La ministre a rappelé qu’aucune décision n’avait encore été prise. Donnera-t-elle une directive au Bureau de la traduction concernant les heures de travail ? « Ce n’est pas mon rôle, a-t-elle affirmé. Mon travail est de dire que je veux une protection absolue pour ces travailleurs, et ensuite, les responsables l’appliquent. »

Moins de virtuel

Pour le Bloc québécois, la solution pour protéger les interprètes est simple : la participation virtuelle aux travaux parlementaires devrait devenir l’exception et non la règle. « Il n’y en a pas de meilleur moyen que le retour en personne », affirme la whip du Bloc québécois, Claude DeBellefeuille. Le parti prône un ratio de 70 % du temps en personne et 30 % du temps à distance dans le cadre du Parlement hybride.

« C’est beaucoup du côté des libéraux, déplore-t-elle. Il faut que leurs députés comprennent qu’on porte notre casque ou qu’on revient siéger en personne et que tous les partis, y compris les députés du NPD qui restent en Colombie-Britannique, que tout le monde revienne en personne. »

« Pour nous, les interprètes font un travail absolument essentiel. Sans les interprètes, on n’aurait simplement pas de Parlement », a réagi le leader en chambre du Nouveau Parti démocratique (NPD), Peter Julian.

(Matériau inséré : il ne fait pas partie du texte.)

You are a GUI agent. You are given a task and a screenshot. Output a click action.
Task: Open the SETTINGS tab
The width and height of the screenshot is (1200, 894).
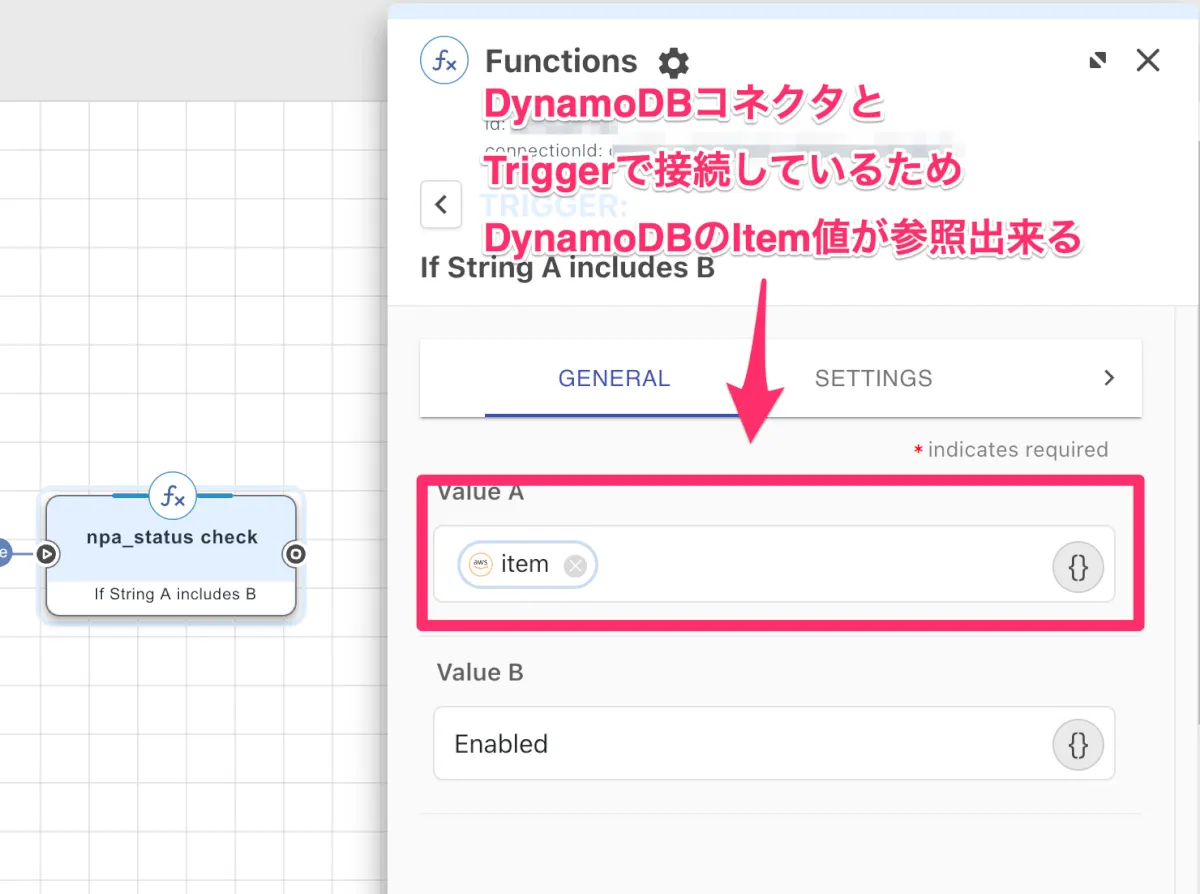tap(873, 378)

« On a fait des améliorations récemment pour des équipements qui sont haut de gamme et on exige aussi que ces équipements-là soient portés », a-t-il rappelé.

Le Parti conservateur n’a pas voulu commenter. Les responsables du Bureau de la traduction doivent faire une mise à jour jeudi sur les services d’interprétation au Bureau de la régie interne de la Chambre des communes.